-- Opening Marker --
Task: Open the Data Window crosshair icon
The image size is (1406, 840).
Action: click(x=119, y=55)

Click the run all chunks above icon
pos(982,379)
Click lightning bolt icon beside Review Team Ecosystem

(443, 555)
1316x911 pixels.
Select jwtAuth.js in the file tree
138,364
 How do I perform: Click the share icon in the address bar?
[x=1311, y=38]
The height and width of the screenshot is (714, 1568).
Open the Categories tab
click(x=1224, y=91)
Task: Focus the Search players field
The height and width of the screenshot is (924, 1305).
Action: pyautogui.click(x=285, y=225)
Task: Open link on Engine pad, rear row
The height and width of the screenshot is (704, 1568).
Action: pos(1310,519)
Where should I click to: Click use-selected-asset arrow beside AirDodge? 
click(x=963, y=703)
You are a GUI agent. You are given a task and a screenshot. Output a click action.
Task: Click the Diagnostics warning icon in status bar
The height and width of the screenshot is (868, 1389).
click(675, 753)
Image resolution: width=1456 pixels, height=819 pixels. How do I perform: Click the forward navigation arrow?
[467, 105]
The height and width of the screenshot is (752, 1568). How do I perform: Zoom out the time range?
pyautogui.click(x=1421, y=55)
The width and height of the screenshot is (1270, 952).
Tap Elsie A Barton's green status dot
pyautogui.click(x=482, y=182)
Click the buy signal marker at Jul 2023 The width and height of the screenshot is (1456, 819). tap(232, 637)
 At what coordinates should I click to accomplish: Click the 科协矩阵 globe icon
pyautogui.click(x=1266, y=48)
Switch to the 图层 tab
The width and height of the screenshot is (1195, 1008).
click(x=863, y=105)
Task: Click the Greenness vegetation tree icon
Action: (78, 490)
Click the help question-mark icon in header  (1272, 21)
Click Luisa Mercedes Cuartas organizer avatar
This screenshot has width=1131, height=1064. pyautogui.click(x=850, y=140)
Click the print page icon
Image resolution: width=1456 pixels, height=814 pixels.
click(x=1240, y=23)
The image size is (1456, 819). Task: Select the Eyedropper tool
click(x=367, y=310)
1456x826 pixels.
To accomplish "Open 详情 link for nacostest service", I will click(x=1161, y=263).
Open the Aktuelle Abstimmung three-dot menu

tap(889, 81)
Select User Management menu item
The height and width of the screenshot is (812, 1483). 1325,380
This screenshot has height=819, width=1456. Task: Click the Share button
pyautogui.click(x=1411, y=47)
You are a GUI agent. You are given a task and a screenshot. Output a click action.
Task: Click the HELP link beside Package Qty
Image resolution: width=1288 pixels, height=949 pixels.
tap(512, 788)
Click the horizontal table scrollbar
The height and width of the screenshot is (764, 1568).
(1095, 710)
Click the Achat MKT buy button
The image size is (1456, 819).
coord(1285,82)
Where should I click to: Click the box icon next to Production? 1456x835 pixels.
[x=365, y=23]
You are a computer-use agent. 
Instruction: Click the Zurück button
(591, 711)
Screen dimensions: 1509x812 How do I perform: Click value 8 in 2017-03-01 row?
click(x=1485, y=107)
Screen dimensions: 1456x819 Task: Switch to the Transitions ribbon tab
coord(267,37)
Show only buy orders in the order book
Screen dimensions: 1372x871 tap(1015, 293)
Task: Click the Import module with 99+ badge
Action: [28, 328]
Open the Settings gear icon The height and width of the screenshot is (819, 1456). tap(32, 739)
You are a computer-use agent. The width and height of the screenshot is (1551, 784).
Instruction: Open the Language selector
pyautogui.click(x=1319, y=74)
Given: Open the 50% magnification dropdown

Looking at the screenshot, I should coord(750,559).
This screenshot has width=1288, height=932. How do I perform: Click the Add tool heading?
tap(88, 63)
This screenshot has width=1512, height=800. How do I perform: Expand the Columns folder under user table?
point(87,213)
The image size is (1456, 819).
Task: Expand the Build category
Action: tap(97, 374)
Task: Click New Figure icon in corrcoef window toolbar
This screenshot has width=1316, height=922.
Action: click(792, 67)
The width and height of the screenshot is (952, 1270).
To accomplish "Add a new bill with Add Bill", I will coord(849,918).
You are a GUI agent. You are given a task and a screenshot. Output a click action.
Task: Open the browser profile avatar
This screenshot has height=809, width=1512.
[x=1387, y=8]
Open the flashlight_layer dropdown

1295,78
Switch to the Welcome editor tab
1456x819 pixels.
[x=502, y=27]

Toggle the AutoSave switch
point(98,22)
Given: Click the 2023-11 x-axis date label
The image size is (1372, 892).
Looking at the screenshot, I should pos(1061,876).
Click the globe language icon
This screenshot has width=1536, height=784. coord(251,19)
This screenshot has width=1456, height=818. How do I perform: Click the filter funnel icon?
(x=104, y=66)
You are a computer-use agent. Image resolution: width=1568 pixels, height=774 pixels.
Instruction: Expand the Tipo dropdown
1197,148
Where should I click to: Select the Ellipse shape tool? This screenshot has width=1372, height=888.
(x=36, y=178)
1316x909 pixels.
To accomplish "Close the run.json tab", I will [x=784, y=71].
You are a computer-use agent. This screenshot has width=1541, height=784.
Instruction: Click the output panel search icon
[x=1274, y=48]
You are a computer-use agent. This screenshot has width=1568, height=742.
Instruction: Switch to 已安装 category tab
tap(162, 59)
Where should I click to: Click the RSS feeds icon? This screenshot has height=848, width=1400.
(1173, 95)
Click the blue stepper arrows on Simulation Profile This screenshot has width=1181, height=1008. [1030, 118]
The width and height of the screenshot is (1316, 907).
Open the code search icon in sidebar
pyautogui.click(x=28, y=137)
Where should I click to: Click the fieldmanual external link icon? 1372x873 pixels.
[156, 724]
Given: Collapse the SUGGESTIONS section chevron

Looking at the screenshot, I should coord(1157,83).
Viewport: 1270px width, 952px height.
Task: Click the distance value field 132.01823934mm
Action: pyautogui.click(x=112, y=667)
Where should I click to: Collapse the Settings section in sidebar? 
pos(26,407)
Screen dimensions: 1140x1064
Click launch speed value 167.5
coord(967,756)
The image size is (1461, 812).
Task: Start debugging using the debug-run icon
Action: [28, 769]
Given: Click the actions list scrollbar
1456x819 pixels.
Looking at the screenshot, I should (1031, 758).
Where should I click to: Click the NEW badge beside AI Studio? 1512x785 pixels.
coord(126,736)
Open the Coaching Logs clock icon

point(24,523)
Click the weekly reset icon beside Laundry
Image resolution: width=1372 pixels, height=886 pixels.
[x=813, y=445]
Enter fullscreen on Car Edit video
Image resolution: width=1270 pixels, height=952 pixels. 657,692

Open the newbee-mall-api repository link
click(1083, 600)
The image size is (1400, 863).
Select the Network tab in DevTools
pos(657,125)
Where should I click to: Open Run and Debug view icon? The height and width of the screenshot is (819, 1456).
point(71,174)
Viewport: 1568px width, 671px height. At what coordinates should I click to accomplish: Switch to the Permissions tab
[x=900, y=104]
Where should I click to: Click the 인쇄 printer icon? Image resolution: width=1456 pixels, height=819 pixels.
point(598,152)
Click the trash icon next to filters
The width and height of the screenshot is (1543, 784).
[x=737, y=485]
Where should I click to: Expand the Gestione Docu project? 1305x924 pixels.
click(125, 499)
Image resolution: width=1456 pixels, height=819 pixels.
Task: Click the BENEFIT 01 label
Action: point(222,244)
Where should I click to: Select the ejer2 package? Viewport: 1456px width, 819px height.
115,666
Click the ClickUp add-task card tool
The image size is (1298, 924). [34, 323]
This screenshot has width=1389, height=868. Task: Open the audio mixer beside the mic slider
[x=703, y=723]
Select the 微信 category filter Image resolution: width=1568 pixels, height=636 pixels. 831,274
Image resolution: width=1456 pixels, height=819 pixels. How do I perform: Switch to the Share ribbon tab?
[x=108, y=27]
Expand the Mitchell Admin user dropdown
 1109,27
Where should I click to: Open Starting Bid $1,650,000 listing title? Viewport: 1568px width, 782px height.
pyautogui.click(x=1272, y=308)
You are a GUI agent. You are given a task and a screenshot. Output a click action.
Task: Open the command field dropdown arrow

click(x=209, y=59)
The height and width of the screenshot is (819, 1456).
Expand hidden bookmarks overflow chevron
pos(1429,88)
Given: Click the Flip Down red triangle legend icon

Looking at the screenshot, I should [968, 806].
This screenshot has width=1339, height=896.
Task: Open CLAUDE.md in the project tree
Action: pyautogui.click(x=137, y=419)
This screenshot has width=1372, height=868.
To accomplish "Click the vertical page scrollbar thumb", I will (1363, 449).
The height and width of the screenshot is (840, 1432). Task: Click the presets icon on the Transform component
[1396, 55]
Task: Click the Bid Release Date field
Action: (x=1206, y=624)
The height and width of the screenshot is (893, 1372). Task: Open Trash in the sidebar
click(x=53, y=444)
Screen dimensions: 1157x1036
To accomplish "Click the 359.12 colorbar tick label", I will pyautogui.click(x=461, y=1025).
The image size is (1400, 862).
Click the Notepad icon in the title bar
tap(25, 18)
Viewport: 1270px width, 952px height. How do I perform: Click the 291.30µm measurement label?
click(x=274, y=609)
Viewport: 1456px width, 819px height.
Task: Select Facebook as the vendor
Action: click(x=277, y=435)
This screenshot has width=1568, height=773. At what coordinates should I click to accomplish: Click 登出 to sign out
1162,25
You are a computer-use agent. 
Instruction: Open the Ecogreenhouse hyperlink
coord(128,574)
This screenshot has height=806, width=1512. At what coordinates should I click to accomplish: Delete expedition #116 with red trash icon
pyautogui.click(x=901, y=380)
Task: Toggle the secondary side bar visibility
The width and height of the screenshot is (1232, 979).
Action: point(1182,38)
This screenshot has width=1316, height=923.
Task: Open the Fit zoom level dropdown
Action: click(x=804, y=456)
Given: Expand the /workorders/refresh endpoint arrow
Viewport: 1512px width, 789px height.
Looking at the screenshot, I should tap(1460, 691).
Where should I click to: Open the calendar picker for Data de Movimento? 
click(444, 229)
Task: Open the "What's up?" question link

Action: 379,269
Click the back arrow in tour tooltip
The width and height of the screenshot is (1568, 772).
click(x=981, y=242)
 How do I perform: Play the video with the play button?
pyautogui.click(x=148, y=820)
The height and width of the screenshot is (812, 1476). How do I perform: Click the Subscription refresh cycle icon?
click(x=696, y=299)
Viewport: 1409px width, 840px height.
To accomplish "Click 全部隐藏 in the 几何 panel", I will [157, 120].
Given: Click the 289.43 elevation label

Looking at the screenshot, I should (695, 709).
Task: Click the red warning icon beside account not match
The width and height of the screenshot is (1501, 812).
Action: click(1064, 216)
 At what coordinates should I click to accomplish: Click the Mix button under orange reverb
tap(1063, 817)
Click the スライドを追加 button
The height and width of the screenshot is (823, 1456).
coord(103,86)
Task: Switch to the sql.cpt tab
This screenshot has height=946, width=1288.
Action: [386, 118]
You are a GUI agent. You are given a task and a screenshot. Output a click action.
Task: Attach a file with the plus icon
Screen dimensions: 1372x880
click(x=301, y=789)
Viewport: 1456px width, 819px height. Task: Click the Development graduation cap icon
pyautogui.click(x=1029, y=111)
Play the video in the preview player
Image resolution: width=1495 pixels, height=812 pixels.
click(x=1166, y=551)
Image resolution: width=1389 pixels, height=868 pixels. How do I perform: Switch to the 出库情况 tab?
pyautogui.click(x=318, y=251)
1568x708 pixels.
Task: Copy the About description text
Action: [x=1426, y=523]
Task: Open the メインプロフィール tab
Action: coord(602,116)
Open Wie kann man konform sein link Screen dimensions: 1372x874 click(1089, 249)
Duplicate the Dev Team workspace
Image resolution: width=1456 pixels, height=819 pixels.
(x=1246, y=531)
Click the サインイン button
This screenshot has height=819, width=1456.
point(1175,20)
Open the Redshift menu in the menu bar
-- Closing Marker --
• **EXERCISE REQUIREMENTS**: If a line of the material contains the word "will", pick it out and copy it.

• **ANSWER SECTION**:
To accomplish "Open 详情 link for nacostest service", I will click(x=1161, y=263).
To accomplish "Add a new bill with Add Bill", I will coord(849,918).
To accomplish "Close the run.json tab", I will [x=784, y=71].
To accomplish "Click the vertical page scrollbar thumb", I will (1363, 449).
To accomplish "Click the 359.12 colorbar tick label", I will pyautogui.click(x=461, y=1025).
To accomplish "Click 全部隐藏 in the 几何 panel", I will [157, 120].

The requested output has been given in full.